I run across this very long bridge without a proper place for pedestrians to get to the side of Willemstad, constantly looking for places to stay (under the bridge, along the water, in a field...). I got a little lost, and stopped on a few occasions to walk/ask for places to stay (to no avail), but got into town with light still in the sky.
I've been excited about staying in churches for a long time. What a romantic notion, going to a church with nothing, and having a nice nun take you in from the rain and give you pity and shelter seemed like a pretty awesome way to travel Europe. There are 3 churches in Willemstad as signs indicate, so I'm sure I'm in for a treat. However, as it turns out, they were all closed with no occupants...as pretty much every church I've seen here is only open on Sundays.
I walk around town (a very small town, but on a little port island surrounded by a star shaped moat...crazy in plan) and go to the only hotel. "How much is a room for the night?" I ask, to start conversation (I had already seen the price on the door). "65 euros, but we are full tonight." I'm thinking to myself "wonderful, only one hotel, and it is full...now they will definitely let me work here in exchange for a floor to sleep on. Who wouldn't have pity on me...he doesn't know I wasn't going to pay anyways..." No dice though.
I walk out of the hotel...it is probably pushing nine now but somehow it is still a little light. I start walking down a trail and find it: my solution. On the outskirts of the village, I find a cluster of abandoned WWII bunkers: underground, discreet, concrete, and covered. This is my comfortable last resort.
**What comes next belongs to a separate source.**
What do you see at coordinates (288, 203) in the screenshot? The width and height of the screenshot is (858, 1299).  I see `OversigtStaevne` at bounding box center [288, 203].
Along the path, I meet a woman walking her dog...we get into conversation, and she (interested and nice) does her best to help me out. She doesn't live in the town, but goes around asking some people she knows with me waiting eagerly in the background. No dice again.
I make my way back toward the bunkers. I'm going to find which one is best for the night while it is still light, and then find something to eat before "bed." As I'm peering into a bunker near the street with a locked door, a nearby man sees me and askes me something about my interest in the bunker. The conversation develops, and soon I am inside a warm home of an awesome carpenter and his family, eating a home cooked meal and having great conversations. This trip has been good to me so far. Roosendaal in the morning...and the next day, Belgium.